» **Things to do**:
A) From the Open-Sora issue thread, reproduce the passage starting at "However, I did" and ending at "my findings below.".
B) Rewrite the rows starting at the line that contains "Click step 4 circle for 重启安装" and ending at the line that contains "click(602, 178)", with their requests, adding 85 to every coordinate in the answers. Give only those lines.

» **Text passage**:
────────────────
Open-Sora Where does zero-padding to image happen in the code?

From the report_03, it said

For both stage 1 and stage 2 training, we adopt 20% images and 80% videos. Following Magvit-v2, we train video using 17 frames, while zero-padding the first 16 frames for image. However, we find that this setting leads to blurring of videos with length different from 17 frames. Thus, in stage 3, we use a random number within 34 frames for mixed video length training (a.k.a., zero-pad the first 43-n frames if we want to train a n frame video), to make our VAE more robust to different video lengths. Our training and inference code is available in the Open-Sora 1.2 release.

However, I did not find the zero-padding operation in the code. Is there any mistake in the doc? How to you handle image-video mixed training exactly?

I list some of my findings below.

For VAE training, this line REPEATS the image according to the T-dim

# repeat
video = image.unsqueeze(0).repeat(self.num_frames, 1, 1, 1)

For diffusion training, images are loaded directly add the T-dim WITHOUT expansion through this line

# repeat
video = image.unsqueeze(0)

In VAE_Temporal, there is a padding operation in this line

time_padding = (
    0
    if (x.shape[2] % self.time_downsample_factor == 0)
    else self.time_downsample_factor - x.shape[2] % self.time_downsample_factor
)
x = pad_at_dim(x, (time_padding, 0), dim=2)

However, the padding length is not micro_frame_size (17) but time_downsample_factor (4).

Jul 29 '24 07:07 flymin

This issue is stale because it has been open for 7 days with no activity.

Aug 06 '24 01:08 github-actions[bot]

Any update on this?

Aug 06 '24 03:08 flymin

This issue is stale because it has been open for 7 days with no activity.

Aug 15 '24 01:08 github-actions[bot]

This issue was closed because it has been inactive for 7 days since being marked as stale.

Aug 22 '24 01:08 github-actions[bot]
────────────────
» **Records shown**:

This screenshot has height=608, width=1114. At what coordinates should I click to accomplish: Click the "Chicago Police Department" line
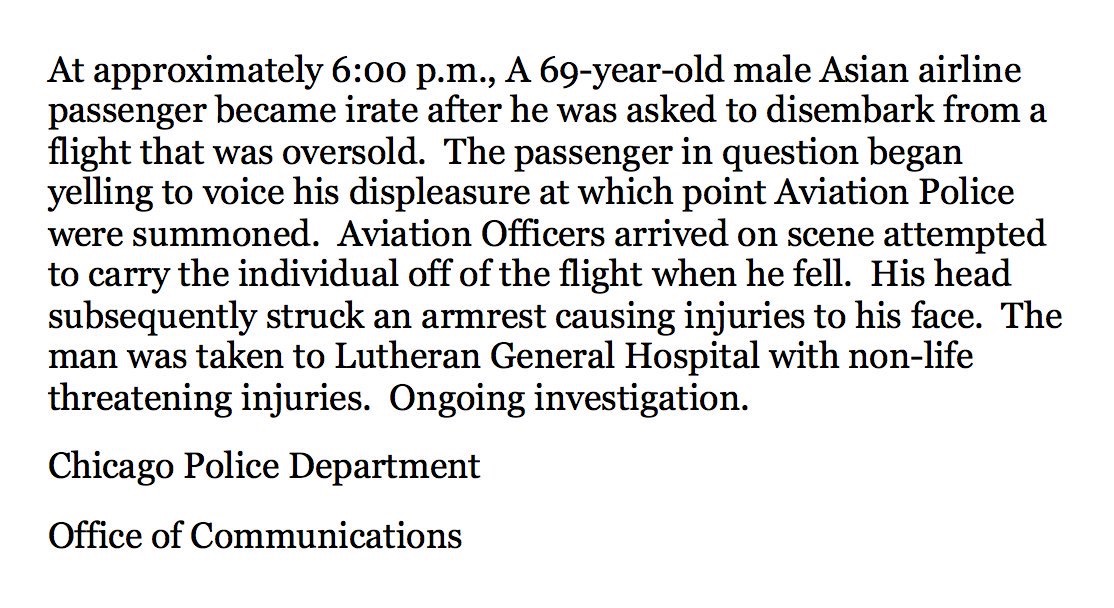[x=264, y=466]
────────────────
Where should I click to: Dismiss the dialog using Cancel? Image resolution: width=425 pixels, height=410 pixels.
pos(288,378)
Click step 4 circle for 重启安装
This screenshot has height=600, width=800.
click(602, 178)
────────────────
» **Task solutions**:
A)
However, I did not find the zero-padding operation in the code. Is there any mistake in the doc? How to you handle image-video mixed training exactly?

I list some of my findings below.

B)
Click step 4 circle for 重启安装
This screenshot has height=600, width=800.
click(687, 263)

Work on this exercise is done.